3. Weights of recommended items: When considering the order of items in the recommendation list, attack performance significantly improves. Items at the front of the list are more likely to be accepted by users, and assigning higher weights to these items enhances the effectiveness of the attack.

# Defence

# Popularity Randomization

non-members are provided with the most popular items. As a result, feature vectors of non-members are extremely similar and easily distinguished from members. To fix this problems, the paper bring forward the popularity randomization. By selecting candidates from the most popular items randomly to make the target vectors harder to be distinguished.

# Evaluation results

The figure of the test result shows that when using the popularity randomization, the AUC rate was apparently downed for most of the data sets, and some of them even close to 0.5, which is nearly close to random guessing.

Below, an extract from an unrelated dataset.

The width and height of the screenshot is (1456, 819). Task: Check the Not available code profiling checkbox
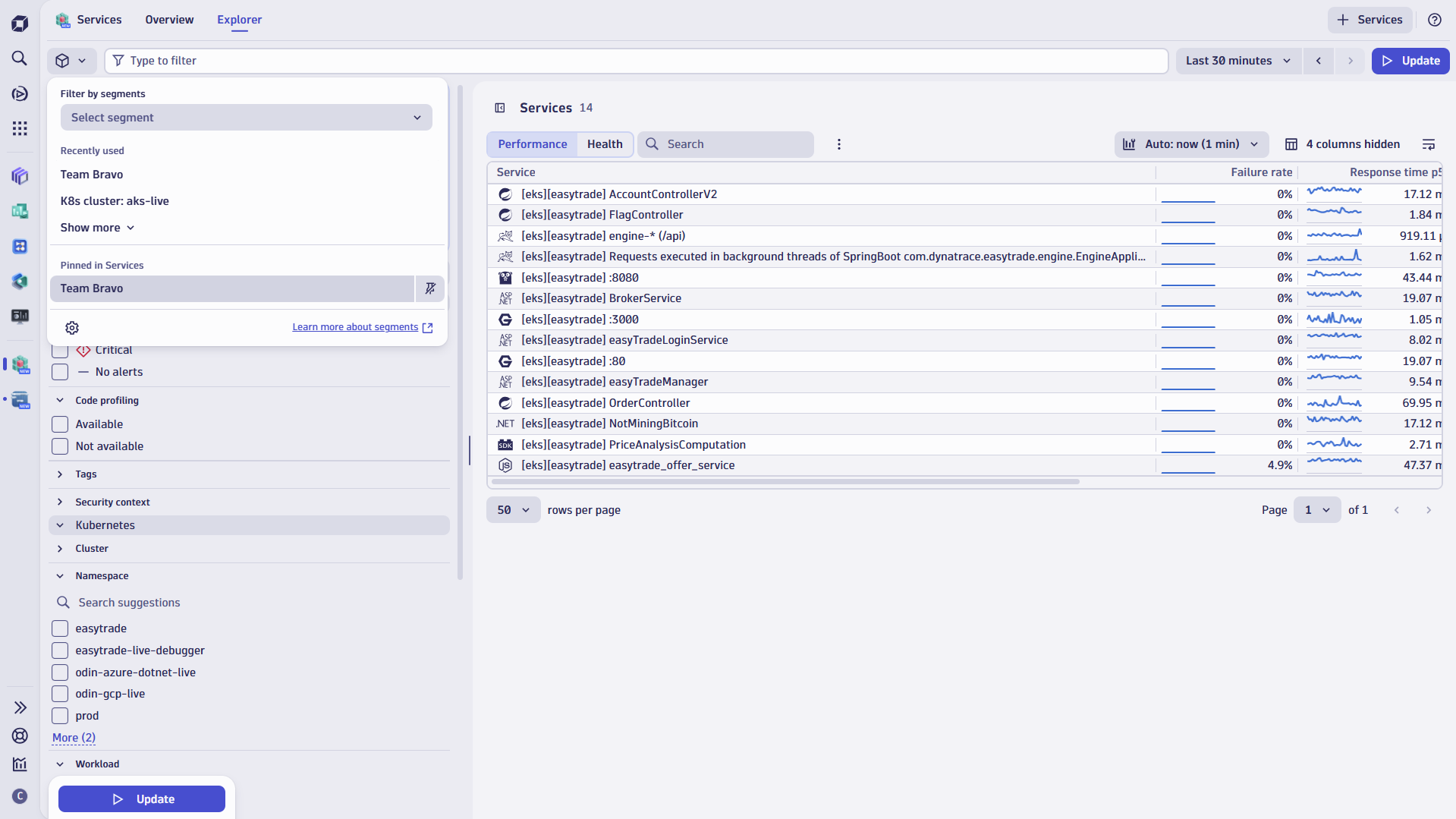click(x=58, y=446)
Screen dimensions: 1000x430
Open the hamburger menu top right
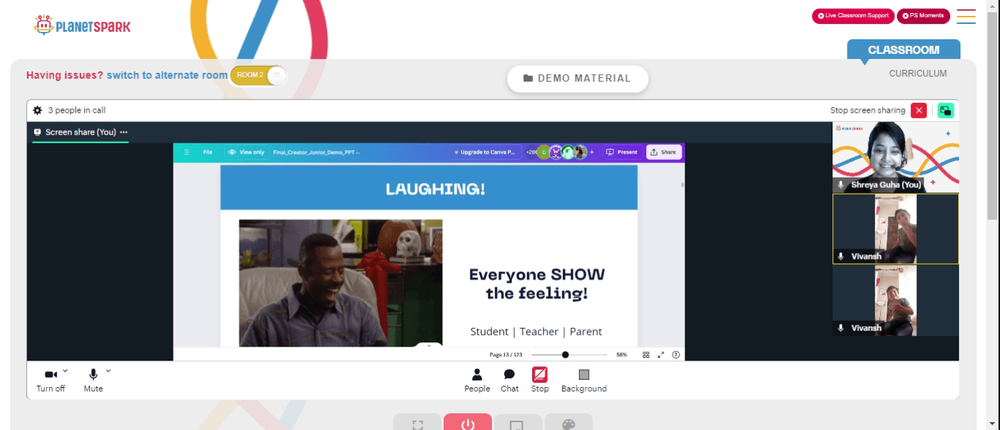(966, 17)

# Discussion and conclusion

# The Factors for effects of attacks

1. The Choice of Datasets: The dataset with a denser user-item matrix leads to better attack performances. Attack models works better in the datasets with rich informations.
2. The Selection of Recommendation Algorithms: The recommender system with simple model structure is easier to be attacked. Compare with more complex algorithm,LFM has higher model complexity, which makes it harder to attack.
3. Distributions of Generated User Features: When the distribution of user feature vectors generated by the shadow recommender system closely matches the target system, attack performance improves. The similarity between target data and target data is crucial for boosting attack effectiveness.

# Conclusions

# Effectiveness of the Attack:

The proposed membership inference attack model demonstrates strong performance across various recommender systems and datasets. Even with limited knowledge, the model can effectively infer user membership.

# Proposed Defense Mechanism

To mitigate the attack, the authors introduce the “Popularity Randomization” defense mechanism. Experiments show that this defense significantly reduces the success rate of the attack, especially in complex models like Neural Collaborative Filtering (NCF).

# Future Work

The paper suggests further exploration of more effective defense mechanisms against such attacks and expanding the application of similar attacks and defenses to other machine learning models.